L'accès aux données doit reposer sur une génération de code qui prend avantage des caractéristiques natives distinctives du gestionnaire de bases de données, et également permettre la définition de règles métier et de "triggers" identiques d'un gestionnaire à un autre ou même entre différents gestionnaires de données.

La métaphore utilisée pour le développement doit être suffisamment riche pour accommoder les avantages économiques de réduction des coûts de développement et de maintenance qu'on est en droit d'attendre. Séparation claire des données, processus, et descriptions des environnements d'exploitation ; développement rapide des interfaces utilisateurs graphiques ; distribution du code applicatif ; réutilisation d'objets logiciels métier sont les technologies clefs se devant d'être intégrées dans ces outils.

Enfin la portabilité sur des environnements hétérogènes en termes d'environnement de fenêtrage, de systèmes d'exploitation, de bases de données, de langages de programmation et 4GL/Scripts, et de protocoles réseaux, est essentielle.
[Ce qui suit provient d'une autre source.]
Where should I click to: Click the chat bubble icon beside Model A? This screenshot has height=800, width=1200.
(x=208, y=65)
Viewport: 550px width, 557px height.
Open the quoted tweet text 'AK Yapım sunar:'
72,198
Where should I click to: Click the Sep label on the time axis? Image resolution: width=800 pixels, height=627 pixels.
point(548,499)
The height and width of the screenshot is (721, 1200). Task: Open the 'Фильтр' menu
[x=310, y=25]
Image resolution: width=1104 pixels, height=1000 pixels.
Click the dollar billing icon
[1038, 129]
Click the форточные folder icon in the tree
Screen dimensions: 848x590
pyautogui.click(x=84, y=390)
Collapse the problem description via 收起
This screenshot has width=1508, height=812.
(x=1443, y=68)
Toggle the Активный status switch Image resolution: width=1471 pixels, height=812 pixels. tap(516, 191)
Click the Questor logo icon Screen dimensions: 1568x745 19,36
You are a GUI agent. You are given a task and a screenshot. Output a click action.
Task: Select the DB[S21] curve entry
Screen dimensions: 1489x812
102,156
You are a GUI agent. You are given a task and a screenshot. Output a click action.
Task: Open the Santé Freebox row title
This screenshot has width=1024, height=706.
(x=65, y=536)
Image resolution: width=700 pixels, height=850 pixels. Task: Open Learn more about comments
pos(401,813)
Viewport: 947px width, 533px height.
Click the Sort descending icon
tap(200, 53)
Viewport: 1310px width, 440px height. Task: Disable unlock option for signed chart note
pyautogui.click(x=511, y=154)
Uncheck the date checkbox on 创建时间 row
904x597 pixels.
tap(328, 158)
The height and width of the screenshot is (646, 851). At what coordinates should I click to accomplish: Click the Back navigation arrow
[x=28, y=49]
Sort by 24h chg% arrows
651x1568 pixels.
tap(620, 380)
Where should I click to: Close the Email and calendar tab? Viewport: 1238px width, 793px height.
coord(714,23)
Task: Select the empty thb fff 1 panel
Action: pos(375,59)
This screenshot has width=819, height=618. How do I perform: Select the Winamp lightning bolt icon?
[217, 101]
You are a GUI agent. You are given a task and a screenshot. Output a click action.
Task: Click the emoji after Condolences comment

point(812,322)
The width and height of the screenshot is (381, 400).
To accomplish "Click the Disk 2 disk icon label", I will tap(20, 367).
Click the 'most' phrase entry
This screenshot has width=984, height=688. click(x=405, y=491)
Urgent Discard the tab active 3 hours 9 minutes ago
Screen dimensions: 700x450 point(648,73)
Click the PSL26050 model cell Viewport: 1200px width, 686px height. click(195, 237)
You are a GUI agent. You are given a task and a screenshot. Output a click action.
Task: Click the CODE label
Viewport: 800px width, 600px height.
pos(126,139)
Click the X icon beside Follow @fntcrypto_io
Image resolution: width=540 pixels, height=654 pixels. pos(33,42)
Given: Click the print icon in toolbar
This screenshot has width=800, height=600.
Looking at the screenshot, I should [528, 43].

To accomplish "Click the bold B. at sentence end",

A ce titre l'interopérabilité entre les standards objets émergents que sont OLE, OpenDoc - pour le desktop, et CORBA de l'OMG pour les brokers d'objets, est critique.

Les acteurs, issus du marché des bases de données, du Génie Logiciel, ou fournisseurs d'outils individuels ou départementaux, se précipitent et sont les premiers à entretenir la confusion sur les besoins techniques. Or l'enjeu est essentiellement économique. Les limitations des implémentations du client-serveur, entendu au sens maintenant classique d'un frontal graphique (usuellement sous MS Windows) à une base de données relationnelles sur un serveur, lorsqu'il s'agit de passer aux échelons supérieurs du volume de données et du nombre d'utilisateurs, ont un impact économique et organisationnel important sur la capacité de l'entreprise à soutenir le rythme des changements de conditions de ses opérations.